Universities Australia welcomes the opportunity to make this submission to the Coalition Deregulation Taskforce. Universities Australia... strongly supports the Coalition's moves to reduce the costs and burden of regulation... Professor Glyn Davis, indicated that the role of a peak body in a more market based environment is to “focus on securing a fair, competitive environment: we need from government a regulatory environment that sets clear rules of engagement, while leaving each university scope to develop a distinctive contribution.”

 

This approach to regulation is especially important for Australia's university sector, as it constitutes a major industry in its own right. Australia's universities have an annual turnover of approximately $22 billion [and] Australia's university sector is also a significant contributor to Australia's broader economic performance, through the higher productivity of university-trained workers, through returns from university research and innovation, and through export earnings from overseas students.
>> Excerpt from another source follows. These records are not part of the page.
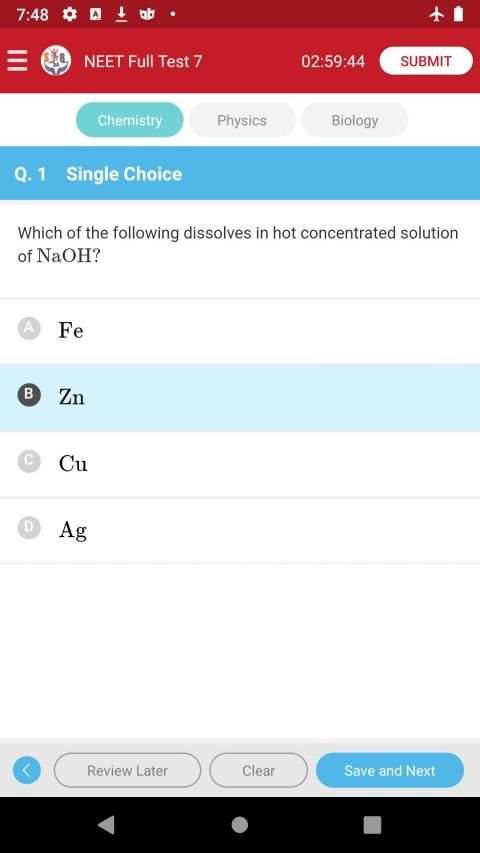Select option A Fe
This screenshot has height=853, width=480.
pyautogui.click(x=240, y=331)
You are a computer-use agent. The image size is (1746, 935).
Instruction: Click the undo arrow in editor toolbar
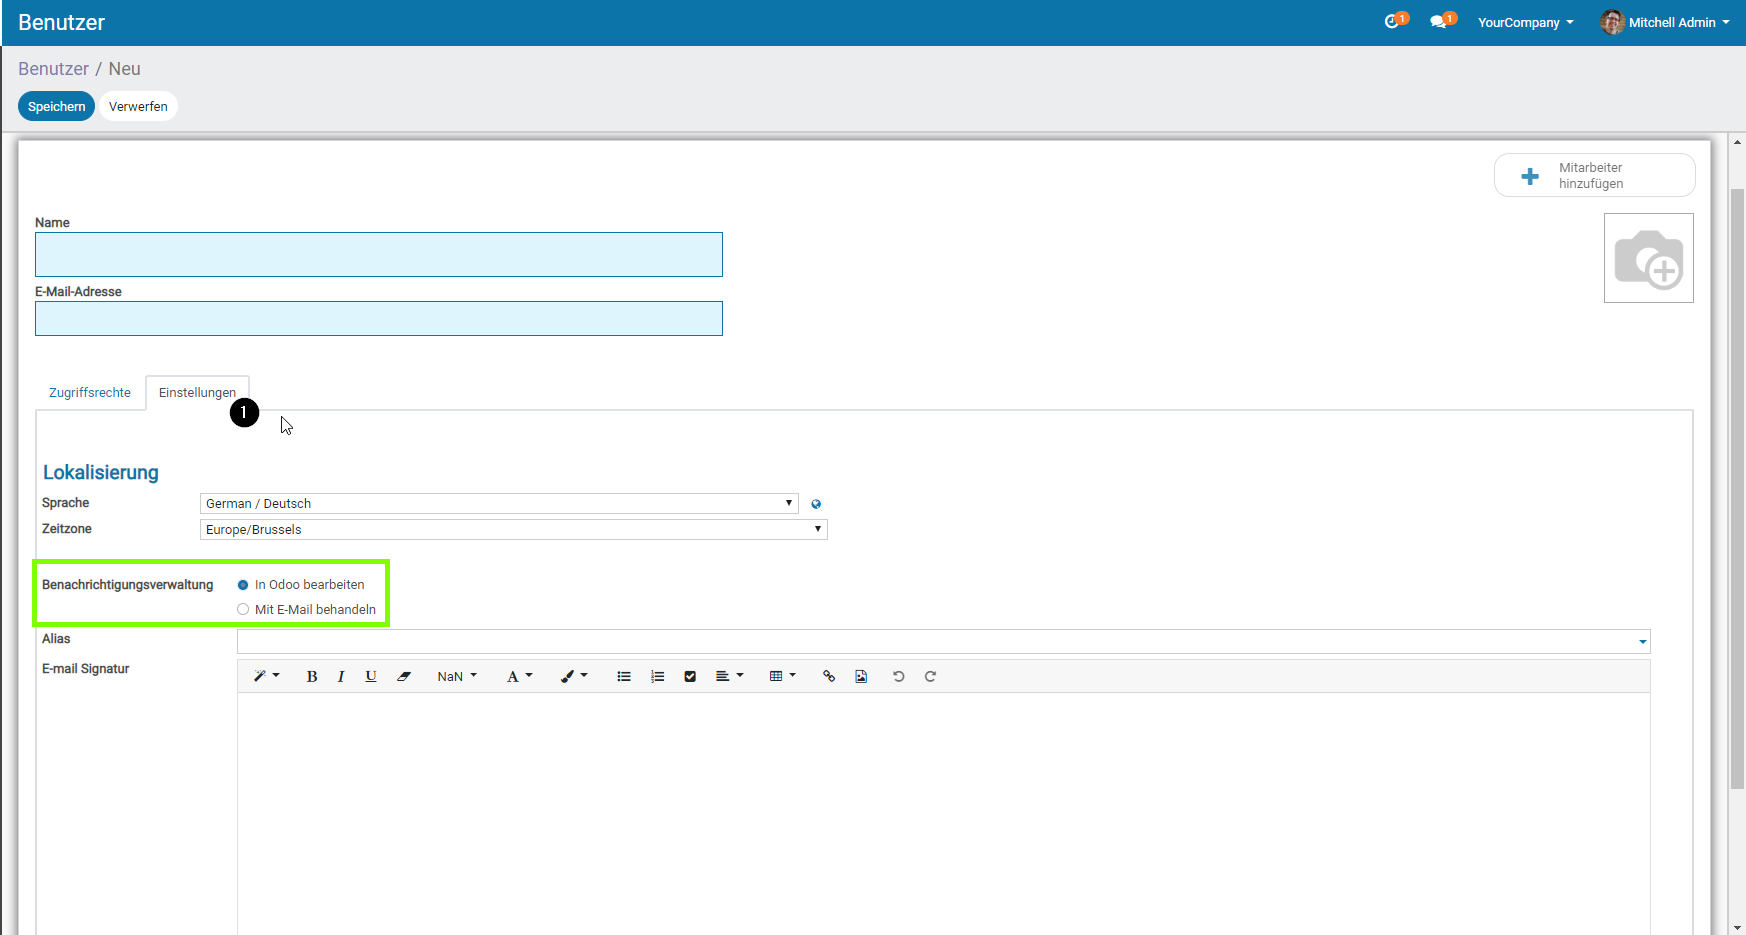(898, 677)
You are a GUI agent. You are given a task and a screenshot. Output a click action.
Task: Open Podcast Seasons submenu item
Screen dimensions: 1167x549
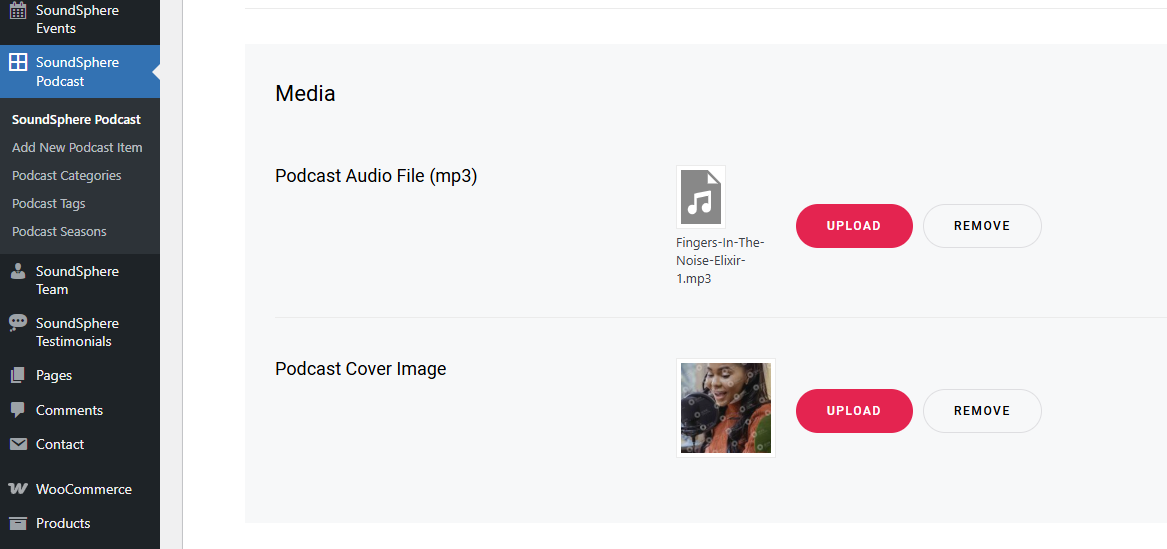point(60,231)
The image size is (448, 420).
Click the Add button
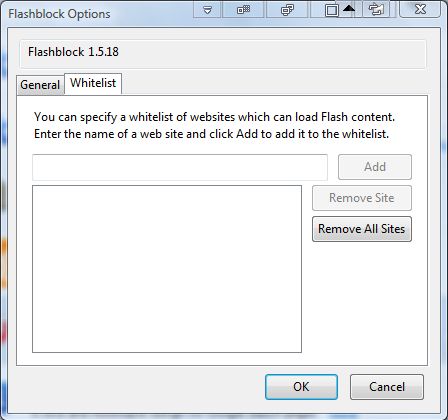click(x=375, y=167)
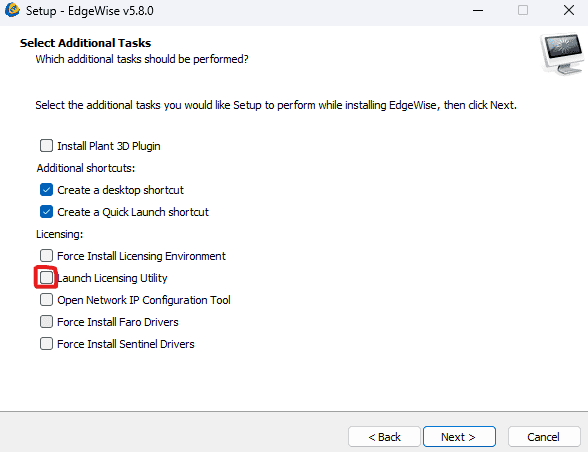Screen dimensions: 588x452
Task: Close the Setup window with X
Action: point(569,11)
In relation to the latter higher education contributes approximately 70 per cent (or some $9.4b in 2010-11) to education services exports, which are now the third largest earner of export dollars for Australia.

 

Universities Australia has consistently maintained that universities are amongst the most over-regulated sectors of the Australian economy...  [It has] recommended a series of policy reforms that would have the effect of improving the ability of Australia's universities to focus their activities on their core business of teaching, research and community engagement... A selection of the major regulatory issues currently faced by the university sector is set out on the attachment to this letter. Universities Australia will be looking for a substantial reduction in regulatory burden involving fewer programs, improved data collection efficiency and a light touch regulator with a risk-proportionate approach to regulation.